How is it that I never really had too much time for jazz before but now that I'm in Sydney I seem to encounter it everywhere. Loud and coarse, flowing fractured and smashed I seem to see it in every form except, thankfully Dixieland.
Fittingly I never seem to see Jazz whilst sober, as I am lead to believe, neither did some of its' greatest proponents. Not that I would advocate someone like Charlie Parker as a role model for anything other than musical proficiency but there is definitely and an intoxicant nature to jazz, even if it is buried deep under layers of post-ironic Hammond organ.

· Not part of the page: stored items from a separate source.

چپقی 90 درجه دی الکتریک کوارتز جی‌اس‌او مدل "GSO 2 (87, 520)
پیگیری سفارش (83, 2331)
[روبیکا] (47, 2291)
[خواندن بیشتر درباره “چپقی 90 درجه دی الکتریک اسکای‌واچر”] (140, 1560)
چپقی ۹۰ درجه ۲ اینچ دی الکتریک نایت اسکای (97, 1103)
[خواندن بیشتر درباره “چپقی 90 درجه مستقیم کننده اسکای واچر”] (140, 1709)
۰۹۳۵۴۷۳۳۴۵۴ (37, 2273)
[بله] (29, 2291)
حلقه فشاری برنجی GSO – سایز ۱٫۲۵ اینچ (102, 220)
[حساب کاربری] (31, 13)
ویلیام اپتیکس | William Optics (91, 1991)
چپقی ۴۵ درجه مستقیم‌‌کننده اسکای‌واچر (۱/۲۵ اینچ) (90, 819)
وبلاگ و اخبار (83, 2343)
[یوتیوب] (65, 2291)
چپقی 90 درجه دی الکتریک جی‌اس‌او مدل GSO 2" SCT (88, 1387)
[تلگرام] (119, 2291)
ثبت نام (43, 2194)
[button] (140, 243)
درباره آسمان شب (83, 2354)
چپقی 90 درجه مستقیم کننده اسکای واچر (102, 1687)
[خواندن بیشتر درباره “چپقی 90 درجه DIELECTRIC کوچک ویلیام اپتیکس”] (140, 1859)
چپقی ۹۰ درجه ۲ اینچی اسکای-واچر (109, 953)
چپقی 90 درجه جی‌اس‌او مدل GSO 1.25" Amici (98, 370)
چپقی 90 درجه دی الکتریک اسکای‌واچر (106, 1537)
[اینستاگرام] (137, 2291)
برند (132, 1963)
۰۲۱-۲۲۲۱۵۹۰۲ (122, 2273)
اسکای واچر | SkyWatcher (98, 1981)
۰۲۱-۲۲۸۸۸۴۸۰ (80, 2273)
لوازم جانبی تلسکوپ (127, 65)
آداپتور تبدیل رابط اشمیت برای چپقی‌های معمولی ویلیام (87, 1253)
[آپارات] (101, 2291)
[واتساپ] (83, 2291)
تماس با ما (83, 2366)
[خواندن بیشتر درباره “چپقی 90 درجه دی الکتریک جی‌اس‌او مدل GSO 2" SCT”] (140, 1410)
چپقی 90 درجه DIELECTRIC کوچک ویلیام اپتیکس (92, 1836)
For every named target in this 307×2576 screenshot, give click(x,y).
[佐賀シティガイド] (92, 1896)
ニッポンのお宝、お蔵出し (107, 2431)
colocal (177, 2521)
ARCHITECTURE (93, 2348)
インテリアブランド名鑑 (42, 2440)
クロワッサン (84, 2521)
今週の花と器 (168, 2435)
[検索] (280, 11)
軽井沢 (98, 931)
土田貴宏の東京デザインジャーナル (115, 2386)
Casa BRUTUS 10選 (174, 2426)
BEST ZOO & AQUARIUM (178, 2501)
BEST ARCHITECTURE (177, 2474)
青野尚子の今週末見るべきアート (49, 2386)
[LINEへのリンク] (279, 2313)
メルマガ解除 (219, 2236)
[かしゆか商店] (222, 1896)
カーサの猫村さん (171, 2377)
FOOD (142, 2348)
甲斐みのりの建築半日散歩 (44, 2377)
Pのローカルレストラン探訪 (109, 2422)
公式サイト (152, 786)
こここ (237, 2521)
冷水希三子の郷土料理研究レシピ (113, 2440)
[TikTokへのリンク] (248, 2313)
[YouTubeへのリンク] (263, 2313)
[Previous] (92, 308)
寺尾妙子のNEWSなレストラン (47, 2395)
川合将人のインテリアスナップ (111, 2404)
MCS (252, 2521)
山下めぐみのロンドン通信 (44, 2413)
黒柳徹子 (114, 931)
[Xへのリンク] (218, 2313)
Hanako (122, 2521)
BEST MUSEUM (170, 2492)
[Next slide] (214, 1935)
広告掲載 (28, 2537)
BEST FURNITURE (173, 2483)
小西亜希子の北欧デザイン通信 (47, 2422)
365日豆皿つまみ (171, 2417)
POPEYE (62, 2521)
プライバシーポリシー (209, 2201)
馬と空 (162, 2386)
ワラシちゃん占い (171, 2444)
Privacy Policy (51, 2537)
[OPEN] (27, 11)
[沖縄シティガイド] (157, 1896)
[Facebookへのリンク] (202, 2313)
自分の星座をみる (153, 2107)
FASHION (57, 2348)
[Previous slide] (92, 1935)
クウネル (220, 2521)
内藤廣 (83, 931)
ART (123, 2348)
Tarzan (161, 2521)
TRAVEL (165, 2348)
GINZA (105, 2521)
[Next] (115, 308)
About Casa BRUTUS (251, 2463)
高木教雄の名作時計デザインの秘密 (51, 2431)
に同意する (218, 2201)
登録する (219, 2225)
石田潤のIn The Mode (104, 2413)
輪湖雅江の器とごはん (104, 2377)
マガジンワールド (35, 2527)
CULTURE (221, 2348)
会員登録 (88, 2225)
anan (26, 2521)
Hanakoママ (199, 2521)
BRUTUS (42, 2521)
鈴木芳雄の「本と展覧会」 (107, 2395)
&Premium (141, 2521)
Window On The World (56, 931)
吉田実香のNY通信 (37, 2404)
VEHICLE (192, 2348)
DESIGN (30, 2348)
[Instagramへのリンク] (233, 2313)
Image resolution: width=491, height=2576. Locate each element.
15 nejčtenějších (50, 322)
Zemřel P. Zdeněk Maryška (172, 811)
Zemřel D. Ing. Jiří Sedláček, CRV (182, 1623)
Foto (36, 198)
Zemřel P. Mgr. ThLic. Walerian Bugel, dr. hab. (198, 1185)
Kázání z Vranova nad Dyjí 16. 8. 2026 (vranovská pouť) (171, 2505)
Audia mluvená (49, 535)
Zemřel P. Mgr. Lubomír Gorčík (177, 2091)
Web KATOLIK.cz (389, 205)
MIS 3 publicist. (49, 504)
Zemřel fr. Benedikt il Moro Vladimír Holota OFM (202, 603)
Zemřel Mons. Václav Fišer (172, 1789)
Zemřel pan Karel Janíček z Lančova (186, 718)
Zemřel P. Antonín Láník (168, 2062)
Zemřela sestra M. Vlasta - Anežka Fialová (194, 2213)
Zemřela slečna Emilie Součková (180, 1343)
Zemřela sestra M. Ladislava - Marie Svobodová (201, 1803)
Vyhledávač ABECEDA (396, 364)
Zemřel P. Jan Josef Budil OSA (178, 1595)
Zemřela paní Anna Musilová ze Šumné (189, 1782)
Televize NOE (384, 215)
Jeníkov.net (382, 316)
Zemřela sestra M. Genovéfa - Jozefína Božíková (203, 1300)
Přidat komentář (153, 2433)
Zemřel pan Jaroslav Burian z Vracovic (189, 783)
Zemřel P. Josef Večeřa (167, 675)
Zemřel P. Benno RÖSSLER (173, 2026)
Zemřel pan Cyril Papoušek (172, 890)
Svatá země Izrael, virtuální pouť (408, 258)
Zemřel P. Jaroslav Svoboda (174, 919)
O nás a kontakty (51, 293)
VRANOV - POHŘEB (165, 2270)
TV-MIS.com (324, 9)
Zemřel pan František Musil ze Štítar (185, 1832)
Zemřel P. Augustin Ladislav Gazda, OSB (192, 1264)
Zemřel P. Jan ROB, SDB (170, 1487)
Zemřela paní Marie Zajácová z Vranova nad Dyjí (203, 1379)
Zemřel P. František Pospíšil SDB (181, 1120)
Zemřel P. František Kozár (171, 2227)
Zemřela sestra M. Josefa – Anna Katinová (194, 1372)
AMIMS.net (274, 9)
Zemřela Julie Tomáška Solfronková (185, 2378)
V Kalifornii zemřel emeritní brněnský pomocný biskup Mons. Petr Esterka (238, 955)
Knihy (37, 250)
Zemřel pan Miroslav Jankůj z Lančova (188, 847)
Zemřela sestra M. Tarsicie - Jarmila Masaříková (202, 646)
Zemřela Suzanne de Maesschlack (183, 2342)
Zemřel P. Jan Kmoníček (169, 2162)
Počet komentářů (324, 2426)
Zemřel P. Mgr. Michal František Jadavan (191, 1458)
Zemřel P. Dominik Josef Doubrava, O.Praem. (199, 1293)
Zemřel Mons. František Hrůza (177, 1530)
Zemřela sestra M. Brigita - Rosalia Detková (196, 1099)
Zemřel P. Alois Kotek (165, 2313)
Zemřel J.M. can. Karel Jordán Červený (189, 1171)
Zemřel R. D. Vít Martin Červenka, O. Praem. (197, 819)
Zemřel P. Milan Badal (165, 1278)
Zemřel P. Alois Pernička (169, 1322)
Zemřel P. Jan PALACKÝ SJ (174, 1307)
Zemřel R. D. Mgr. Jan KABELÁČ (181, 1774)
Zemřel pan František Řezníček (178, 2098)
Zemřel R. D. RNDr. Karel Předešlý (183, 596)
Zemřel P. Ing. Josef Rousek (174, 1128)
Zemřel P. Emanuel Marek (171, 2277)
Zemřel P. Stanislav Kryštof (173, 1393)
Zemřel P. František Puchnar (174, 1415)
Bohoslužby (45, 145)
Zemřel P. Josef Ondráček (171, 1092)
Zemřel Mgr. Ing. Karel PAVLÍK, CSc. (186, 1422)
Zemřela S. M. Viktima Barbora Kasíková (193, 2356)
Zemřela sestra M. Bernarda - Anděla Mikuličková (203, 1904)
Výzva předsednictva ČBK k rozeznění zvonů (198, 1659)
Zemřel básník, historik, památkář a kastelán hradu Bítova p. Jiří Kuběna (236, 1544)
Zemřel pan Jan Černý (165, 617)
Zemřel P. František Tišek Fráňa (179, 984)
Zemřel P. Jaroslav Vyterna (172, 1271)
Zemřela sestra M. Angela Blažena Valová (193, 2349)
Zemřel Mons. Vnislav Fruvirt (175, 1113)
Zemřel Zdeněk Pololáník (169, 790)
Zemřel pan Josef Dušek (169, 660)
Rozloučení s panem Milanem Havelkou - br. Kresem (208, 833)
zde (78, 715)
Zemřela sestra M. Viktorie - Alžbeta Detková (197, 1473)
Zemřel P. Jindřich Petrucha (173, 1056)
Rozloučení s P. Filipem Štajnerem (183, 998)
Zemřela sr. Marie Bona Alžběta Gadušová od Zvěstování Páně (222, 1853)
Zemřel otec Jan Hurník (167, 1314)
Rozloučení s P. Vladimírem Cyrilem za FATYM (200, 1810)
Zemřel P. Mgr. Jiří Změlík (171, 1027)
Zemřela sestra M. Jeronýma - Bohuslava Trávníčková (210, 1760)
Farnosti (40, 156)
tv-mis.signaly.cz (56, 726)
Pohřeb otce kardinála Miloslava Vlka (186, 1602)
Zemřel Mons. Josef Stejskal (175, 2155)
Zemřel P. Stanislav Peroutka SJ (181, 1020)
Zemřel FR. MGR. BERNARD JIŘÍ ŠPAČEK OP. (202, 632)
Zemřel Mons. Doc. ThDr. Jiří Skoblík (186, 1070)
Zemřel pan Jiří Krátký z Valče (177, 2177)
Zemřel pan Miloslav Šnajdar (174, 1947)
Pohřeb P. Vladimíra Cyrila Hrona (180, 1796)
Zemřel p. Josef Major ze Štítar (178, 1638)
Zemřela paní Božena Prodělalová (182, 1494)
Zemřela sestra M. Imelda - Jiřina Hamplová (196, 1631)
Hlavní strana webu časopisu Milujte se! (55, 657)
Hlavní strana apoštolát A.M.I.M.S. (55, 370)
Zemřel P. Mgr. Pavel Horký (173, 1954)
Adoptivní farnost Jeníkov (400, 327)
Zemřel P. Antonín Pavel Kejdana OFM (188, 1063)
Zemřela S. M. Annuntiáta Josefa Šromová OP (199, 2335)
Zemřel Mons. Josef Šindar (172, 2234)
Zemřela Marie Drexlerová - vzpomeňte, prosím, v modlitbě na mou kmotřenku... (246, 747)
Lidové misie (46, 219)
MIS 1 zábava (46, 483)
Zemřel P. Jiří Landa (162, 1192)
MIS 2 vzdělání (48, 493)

One of the more notable features seems to be that it makes any group of people almost completely unable to keep still. If you go out on a night with about five people in the presence of music and alcohol it is a statistical certainty that one of you will dance, a 20% likelihood for any one individual. When you go out to jazz event this seems to go up enormously to about four out of five, an 80% likelihood of dancing. This seems to be completely independant of the quality of the music and no fear of peer rebuke or criticism of technique will stop it. In fact it seems the presence of good dancers seems to discourage people. Half the fun is looking a bit silly.
Another feature of the Jazz I'm seeing is that it is played and enjoyed by an extraordinarily varied age range. The band I'm watching whilst scribbling this in my notebook are in their late twenties and early thirties. The audience is somewhat older and I am beginning to suspect that this might be a pickup joint for over forties singles, and they all seem to be casting glances in my direction. Thank God I didn't come here on my own.
Saw a jazz concert at Salford University, about ten years ago (where did my youth go?)...was sitting on the back row of a downward sweeping lecture hall/colliseum type hall, privy to a veritable sea of heads, nodding along with the bass. Don't fight it...
ReplyDeleteWith only one minor lapse some decades back, I seem - thank god - to have had a lifelong immunity to the 'attractions'of this form of musical endeavour. Whatever the tune playing, to me it will without fail sound like Won't You Come Home Bill Bailey - and that's really all that needs to be said about jazz.